Querida Abby: ¡Mi mejor amigo desde hace más de 10 años, “Ian”, es un fantasma para mí!
Hablamos de todo: esposas, hijos, trabajos. Pasamos horas juntos y nos ayudamos mutuamente a resolver nuestros problemas. Sabía más sobre mí que mi esposa.
Sin ninguna explicación, dejó de responder mensajes de texto y mensajes y estaba ignorando mis llamadas. Acepté esto y lo eliminé de mis redes sociales y círculos sociales. Ya han pasado dos años.
El problema es mi esposa. Todos los demás miembros de mi familia lo han eliminado de sus círculos sociales. Sin embargo, mi esposa está en contacto con él. Hasta donde yo sé son sólo conocidos.

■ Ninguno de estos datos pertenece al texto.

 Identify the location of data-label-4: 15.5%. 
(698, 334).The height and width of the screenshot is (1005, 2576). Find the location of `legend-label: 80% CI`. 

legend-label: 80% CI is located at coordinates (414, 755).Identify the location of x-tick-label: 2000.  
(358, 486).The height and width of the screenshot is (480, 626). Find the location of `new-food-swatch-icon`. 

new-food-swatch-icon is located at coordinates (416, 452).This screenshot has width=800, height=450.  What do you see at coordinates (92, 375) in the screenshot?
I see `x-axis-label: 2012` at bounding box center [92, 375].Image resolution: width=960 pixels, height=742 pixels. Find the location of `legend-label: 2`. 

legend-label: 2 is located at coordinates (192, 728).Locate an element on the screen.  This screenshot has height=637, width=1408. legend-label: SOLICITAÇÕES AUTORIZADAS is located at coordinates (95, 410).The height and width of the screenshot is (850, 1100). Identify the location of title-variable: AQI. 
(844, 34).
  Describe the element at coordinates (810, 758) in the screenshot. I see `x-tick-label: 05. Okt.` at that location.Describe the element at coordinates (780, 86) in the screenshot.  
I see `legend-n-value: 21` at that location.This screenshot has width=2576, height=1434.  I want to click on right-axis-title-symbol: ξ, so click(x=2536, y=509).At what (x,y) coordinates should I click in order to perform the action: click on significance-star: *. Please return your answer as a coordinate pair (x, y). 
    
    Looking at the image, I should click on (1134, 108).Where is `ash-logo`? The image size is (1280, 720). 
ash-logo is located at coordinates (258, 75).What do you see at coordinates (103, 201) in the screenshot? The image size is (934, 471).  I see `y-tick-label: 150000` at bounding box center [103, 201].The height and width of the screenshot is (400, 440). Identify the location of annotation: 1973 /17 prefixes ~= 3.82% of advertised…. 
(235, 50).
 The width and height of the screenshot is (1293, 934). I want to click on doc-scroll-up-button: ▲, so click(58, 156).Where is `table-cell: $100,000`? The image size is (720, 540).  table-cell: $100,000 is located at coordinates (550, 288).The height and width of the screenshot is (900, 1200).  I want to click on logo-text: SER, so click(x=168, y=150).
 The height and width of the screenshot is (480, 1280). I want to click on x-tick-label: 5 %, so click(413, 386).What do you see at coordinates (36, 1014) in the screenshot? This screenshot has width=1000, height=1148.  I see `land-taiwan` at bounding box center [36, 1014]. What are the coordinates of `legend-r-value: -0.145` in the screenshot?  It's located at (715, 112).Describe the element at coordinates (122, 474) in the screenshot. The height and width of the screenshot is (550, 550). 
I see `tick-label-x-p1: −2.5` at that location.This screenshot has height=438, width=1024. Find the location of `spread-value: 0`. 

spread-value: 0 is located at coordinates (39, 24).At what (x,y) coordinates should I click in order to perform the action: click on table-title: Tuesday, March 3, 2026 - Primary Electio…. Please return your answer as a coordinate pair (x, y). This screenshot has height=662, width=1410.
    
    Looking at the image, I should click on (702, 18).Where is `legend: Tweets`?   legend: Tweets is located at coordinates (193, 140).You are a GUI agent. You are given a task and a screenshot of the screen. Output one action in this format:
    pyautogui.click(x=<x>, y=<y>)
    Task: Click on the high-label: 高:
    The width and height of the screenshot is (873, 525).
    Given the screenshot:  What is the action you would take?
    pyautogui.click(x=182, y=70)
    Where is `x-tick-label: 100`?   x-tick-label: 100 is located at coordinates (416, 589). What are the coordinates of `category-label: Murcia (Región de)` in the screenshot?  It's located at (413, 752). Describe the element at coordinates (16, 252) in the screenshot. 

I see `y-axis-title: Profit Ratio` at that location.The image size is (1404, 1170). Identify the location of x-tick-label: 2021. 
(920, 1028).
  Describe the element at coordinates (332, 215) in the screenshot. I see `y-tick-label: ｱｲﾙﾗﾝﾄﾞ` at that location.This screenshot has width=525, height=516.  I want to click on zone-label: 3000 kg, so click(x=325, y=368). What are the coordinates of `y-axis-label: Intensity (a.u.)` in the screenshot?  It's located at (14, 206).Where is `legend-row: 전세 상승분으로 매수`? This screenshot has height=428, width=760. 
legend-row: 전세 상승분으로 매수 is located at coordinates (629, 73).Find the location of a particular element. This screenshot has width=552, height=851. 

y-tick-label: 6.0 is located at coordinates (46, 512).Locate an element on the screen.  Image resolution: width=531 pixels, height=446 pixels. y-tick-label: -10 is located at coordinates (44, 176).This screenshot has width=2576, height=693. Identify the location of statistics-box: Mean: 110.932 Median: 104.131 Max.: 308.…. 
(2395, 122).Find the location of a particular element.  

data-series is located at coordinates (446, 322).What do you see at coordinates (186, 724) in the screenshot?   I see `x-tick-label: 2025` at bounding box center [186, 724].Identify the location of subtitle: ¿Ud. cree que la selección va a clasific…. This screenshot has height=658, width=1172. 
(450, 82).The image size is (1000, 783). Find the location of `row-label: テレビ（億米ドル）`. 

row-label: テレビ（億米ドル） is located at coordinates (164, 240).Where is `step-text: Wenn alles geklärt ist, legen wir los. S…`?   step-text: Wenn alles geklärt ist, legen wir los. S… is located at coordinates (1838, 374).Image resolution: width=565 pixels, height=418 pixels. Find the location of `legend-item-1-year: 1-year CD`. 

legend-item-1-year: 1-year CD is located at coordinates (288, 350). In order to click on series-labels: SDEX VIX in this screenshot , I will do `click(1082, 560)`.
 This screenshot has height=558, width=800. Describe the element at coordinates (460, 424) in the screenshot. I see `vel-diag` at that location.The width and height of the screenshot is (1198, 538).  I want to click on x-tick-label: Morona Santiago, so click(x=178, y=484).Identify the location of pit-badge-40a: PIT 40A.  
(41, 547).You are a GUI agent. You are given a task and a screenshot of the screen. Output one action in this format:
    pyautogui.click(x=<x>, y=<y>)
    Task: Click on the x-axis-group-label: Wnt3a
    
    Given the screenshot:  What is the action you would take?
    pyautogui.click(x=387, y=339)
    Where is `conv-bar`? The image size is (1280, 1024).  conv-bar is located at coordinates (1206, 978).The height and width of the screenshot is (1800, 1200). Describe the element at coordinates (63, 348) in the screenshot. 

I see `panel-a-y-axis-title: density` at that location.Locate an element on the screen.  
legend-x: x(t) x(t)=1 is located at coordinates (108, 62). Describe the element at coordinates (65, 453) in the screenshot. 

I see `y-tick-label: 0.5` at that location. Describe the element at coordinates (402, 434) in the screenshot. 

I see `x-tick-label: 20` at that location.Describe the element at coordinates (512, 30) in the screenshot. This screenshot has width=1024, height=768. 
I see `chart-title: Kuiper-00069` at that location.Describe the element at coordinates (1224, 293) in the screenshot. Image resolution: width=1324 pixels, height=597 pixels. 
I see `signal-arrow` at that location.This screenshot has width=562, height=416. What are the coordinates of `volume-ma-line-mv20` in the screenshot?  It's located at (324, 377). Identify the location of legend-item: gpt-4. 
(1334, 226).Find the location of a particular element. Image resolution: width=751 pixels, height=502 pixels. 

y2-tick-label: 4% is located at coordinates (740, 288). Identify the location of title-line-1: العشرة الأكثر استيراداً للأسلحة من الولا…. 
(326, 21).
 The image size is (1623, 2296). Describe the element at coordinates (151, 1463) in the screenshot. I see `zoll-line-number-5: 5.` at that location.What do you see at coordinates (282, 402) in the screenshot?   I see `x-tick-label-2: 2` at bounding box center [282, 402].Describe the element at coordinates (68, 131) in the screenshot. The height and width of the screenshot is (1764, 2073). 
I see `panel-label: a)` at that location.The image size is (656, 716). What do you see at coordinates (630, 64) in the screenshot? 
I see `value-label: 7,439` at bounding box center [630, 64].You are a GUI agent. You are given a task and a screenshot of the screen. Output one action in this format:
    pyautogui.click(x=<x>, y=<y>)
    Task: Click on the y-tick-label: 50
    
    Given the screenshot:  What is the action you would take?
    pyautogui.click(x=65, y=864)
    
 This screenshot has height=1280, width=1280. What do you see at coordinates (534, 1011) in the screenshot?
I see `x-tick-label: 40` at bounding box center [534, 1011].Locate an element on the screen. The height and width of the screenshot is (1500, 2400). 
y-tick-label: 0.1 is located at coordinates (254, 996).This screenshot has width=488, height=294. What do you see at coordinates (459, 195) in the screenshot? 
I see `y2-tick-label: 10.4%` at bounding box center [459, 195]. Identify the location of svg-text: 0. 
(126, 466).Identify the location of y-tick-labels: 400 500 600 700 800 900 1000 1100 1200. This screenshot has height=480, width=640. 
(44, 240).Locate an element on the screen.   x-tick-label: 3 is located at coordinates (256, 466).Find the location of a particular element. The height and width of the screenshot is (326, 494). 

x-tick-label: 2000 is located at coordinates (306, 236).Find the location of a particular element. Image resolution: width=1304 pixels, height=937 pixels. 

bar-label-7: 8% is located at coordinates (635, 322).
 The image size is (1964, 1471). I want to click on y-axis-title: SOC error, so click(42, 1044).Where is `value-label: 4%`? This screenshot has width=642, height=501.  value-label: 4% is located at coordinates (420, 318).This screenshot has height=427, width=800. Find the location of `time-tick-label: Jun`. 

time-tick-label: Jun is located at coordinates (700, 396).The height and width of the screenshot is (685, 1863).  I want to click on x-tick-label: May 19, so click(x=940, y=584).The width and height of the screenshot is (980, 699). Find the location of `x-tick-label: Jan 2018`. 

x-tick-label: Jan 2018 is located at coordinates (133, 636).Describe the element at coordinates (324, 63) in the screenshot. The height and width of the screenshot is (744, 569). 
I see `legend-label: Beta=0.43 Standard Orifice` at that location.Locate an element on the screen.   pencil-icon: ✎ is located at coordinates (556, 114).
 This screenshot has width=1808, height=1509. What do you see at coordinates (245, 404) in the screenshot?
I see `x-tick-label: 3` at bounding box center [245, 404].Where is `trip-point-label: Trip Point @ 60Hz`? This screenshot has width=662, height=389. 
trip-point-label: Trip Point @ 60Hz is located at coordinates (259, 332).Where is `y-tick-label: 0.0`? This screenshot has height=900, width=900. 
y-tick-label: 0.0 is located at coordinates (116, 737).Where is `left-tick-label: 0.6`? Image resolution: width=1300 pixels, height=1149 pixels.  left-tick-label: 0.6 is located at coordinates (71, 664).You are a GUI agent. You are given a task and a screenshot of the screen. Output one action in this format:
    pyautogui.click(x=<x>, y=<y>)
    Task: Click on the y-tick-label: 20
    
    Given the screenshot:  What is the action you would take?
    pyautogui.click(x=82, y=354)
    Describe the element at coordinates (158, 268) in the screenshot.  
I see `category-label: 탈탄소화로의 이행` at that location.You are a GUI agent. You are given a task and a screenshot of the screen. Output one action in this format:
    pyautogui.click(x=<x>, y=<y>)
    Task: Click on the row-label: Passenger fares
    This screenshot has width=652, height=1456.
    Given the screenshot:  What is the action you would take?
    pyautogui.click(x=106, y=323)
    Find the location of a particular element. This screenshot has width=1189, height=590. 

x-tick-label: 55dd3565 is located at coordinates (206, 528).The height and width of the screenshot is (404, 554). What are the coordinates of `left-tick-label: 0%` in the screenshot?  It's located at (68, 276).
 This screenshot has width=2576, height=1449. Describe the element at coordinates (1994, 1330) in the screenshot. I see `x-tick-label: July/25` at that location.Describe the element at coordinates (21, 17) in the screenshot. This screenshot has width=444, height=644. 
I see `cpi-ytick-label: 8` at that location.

Comentaron las publicaciones de los demás y jugaron juntos en línea.
Cuando Ian me engañó, mi esposa me preguntó si debería dejar de jugar en línea con él. Le respondí: “Eres una niña grande. No puedo decirte qué hacer. Pero espero que tomes una decisión acertada”.
Además, ella no tomó una decisión sabia ni fiel. Recientemente, descubrí que Ian y mi esposa hacen algo más que jugar: todavía se comunican en línea.
Mi esposa no respondió cuando le preguntaron por qué seguía en contacto con él.
No estoy seguro de cuáles deberían ser mis próximos pasos. No puedo creer que mi pareja elija estar en contacto con alguien que me lastimó tanto. Me preocupaba lo que Ian podría decirle, porque estábamos hablando de problemas matrimoniales que teníamos con nuestras esposas. ¡Ayuda!
— Disturbios en Canadá
querido desorden: Cuando le expresaste a tu esposa que ella es una niña grande y que no te importa si mantiene una relación con Ayan, ella lo tomó como un permiso. ¿Le dijiste cuán profundamente te lastimó cuando Ian te engañó? Si no lo has hecho, es hora de que lo hagas.
No puedo imaginar cómo reaccionará, pero si le importan tus sentimientos, podría dejar de jugar con tu ex. (No puedo evitar preguntarme si ella sabe por qué Ian rompió contigo tan abruptamente. ¿Le preguntaste?)
Querida Abby: Hace un año enfermé gravemente. Pasé mucho tiempo en el hospital y 20 días en rehabilitación aprendiendo a caminar nuevamente.
Mi hija dijo que debería quedarme en un asilo de ancianos y dejar de caminar. Cuando me negué, ella salió y no ha vuelto a hablarme desde entonces.
Ahora estoy de nuevo en pie, de nuevo a trabajar a tiempo completo, caminando con un bastón.
No puedo perdonarla porque la necesitaba mucho. ¿Cómo soluciono esto?
– Una madre frustrada en Tennessee
querida madre: ¿Por qué tengo la sensación de que hay hechos que usted omitió en su carta? Por supuesto, esto no sucedió de la nada.
La reacción de su hija ante el hecho de que usted quiera vivir de forma independiente es extraña, a menos que tenga miedo de tener que cuidar de usted.
Parece que has criado a una hija que carece de carácter y compasión. Resuelva esto recorriendo su propio camino (literalmente) y obteniendo apoyo de personas que sean capaces de cuidar de usted.
Dear Abby fue escrita por Abigail Van Buren, también conocida como Jean Phillips, y fundada por su madre, Pauline Phillips. Comuníquese con Dear Abby en www.DearAbby.com o PO Box 69440, Los Ángeles, CA 90069.